*** Data records Section Begins ***

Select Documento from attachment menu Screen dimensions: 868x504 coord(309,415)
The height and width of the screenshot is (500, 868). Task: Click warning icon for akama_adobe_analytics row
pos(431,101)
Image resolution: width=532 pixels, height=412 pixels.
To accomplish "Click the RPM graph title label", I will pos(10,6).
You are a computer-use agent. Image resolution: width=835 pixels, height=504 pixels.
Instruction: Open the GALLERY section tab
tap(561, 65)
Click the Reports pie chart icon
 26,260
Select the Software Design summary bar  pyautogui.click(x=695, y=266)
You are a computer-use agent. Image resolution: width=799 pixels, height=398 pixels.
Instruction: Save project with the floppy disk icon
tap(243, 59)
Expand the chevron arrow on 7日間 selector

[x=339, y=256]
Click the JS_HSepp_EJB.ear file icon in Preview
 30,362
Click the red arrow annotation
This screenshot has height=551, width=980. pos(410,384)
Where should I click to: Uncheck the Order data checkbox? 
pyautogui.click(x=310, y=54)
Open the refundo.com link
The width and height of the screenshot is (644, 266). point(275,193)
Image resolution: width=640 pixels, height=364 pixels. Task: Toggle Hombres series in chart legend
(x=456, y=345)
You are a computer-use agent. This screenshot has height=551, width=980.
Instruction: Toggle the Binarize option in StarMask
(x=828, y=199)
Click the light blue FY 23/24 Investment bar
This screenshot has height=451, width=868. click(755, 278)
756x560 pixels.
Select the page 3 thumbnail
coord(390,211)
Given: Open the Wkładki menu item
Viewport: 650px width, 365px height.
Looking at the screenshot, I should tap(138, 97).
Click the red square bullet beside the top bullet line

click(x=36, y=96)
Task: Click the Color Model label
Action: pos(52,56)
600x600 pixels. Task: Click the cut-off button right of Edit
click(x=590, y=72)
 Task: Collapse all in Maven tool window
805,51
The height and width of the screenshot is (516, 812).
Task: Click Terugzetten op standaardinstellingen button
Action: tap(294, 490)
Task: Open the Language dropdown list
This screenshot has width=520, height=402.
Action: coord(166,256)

*** Data records Section Ends ***

**What the task requires:** Every entry should be output exactly as written, please.

**Worked solution:**
Select Documento from attachment menu Screen dimensions: 868x504 coord(309,415)
The height and width of the screenshot is (500, 868). Task: Click warning icon for akama_adobe_analytics row
pos(431,101)
Image resolution: width=532 pixels, height=412 pixels.
To accomplish "Click the RPM graph title label", I will pos(10,6).
You are a computer-use agent. Image resolution: width=835 pixels, height=504 pixels.
Instruction: Open the GALLERY section tab
tap(561, 65)
Click the Reports pie chart icon
 26,260
Select the Software Design summary bar  pyautogui.click(x=695, y=266)
You are a computer-use agent. Image resolution: width=799 pixels, height=398 pixels.
Instruction: Save project with the floppy disk icon
tap(243, 59)
Expand the chevron arrow on 7日間 selector

[x=339, y=256]
Click the JS_HSepp_EJB.ear file icon in Preview
 30,362
Click the red arrow annotation
This screenshot has height=551, width=980. pos(410,384)
Where should I click to: Uncheck the Order data checkbox? 
pyautogui.click(x=310, y=54)
Open the refundo.com link
The width and height of the screenshot is (644, 266). point(275,193)
Image resolution: width=640 pixels, height=364 pixels. Task: Toggle Hombres series in chart legend
(x=456, y=345)
You are a computer-use agent. This screenshot has height=551, width=980.
Instruction: Toggle the Binarize option in StarMask
(x=828, y=199)
Click the light blue FY 23/24 Investment bar
This screenshot has height=451, width=868. click(755, 278)
756x560 pixels.
Select the page 3 thumbnail
coord(390,211)
Given: Open the Wkładki menu item
Viewport: 650px width, 365px height.
Looking at the screenshot, I should tap(138, 97).
Click the red square bullet beside the top bullet line

click(x=36, y=96)
Task: Click the Color Model label
Action: pos(52,56)
600x600 pixels. Task: Click the cut-off button right of Edit
click(x=590, y=72)
 Task: Collapse all in Maven tool window
805,51
The height and width of the screenshot is (516, 812).
Task: Click Terugzetten op standaardinstellingen button
Action: tap(294, 490)
Task: Open the Language dropdown list
This screenshot has width=520, height=402.
Action: coord(166,256)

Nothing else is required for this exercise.